_Task instructions_. Rescale the data from the line containing "The image size is (1661, 1080)." through the line containing "pos(376,585)", copying out every line. Change only the coordinates in the answers: multiply each by 0.3 and round it to a whole number, rounding halves up.
[Start of Material to process]
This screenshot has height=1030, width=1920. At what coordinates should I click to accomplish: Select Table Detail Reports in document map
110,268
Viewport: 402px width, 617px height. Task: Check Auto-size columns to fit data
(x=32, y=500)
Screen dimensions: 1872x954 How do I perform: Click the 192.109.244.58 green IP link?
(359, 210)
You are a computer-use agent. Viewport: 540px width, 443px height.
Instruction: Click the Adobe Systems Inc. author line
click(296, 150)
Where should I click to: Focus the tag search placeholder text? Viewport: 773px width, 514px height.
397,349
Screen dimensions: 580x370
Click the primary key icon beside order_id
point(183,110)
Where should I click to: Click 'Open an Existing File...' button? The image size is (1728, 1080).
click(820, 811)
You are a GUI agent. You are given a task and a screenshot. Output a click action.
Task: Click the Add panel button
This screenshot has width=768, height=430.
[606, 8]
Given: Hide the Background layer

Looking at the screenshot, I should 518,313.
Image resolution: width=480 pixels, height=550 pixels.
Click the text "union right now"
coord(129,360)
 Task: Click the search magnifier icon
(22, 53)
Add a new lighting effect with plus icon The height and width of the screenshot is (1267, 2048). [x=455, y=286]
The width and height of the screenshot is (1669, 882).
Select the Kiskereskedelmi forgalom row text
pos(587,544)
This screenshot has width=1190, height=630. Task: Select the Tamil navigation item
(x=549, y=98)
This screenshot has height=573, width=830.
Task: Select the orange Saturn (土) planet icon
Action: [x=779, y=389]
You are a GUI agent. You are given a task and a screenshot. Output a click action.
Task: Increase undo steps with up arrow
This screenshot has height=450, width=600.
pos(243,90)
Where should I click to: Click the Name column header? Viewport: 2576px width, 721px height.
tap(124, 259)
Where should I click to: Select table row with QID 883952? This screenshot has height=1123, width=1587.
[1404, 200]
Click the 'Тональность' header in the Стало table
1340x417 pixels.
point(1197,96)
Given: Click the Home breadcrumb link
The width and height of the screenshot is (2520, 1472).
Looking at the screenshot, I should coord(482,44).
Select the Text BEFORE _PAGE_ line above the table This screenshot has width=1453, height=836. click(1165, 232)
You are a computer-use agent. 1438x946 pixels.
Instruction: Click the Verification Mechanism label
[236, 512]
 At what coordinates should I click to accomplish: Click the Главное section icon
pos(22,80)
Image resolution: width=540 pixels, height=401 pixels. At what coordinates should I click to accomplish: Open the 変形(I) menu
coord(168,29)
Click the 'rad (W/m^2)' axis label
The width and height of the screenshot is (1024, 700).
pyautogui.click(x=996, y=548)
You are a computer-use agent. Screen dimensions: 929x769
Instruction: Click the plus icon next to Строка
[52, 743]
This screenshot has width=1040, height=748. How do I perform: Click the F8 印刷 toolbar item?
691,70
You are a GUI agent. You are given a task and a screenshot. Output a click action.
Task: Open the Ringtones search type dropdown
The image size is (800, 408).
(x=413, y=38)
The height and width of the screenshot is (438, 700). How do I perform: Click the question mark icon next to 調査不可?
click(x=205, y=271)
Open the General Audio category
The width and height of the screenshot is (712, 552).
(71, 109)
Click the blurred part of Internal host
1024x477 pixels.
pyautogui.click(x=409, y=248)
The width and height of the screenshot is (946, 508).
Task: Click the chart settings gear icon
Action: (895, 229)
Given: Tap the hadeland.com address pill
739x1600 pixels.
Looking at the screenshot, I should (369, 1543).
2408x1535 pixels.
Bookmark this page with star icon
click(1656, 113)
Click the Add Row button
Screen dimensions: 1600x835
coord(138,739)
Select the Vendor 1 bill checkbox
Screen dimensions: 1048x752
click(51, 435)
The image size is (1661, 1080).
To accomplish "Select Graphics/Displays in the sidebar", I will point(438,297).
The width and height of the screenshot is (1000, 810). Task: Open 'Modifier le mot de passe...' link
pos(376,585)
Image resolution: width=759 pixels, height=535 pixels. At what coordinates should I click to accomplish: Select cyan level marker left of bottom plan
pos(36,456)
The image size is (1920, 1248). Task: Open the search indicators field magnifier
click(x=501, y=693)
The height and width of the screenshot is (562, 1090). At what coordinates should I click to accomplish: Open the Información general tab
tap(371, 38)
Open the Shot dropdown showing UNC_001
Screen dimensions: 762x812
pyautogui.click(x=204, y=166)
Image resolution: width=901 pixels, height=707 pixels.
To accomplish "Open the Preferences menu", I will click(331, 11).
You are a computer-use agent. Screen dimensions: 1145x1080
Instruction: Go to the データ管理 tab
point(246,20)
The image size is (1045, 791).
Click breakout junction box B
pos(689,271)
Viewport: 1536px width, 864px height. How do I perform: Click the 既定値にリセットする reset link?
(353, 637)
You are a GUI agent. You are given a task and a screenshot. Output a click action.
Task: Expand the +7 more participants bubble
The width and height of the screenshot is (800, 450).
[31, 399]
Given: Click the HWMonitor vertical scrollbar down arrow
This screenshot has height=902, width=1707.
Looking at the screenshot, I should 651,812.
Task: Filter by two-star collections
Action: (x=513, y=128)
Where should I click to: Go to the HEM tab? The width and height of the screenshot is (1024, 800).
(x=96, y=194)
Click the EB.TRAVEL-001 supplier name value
[End of Material to process]
_The reply_.
The image size is (1661, 1080).
To accomplish "Select Graphics/Displays in the sidebar", I will point(131,89).
The width and height of the screenshot is (1000, 810). Task: Open 'Modifier le mot de passe...' link
pos(113,176)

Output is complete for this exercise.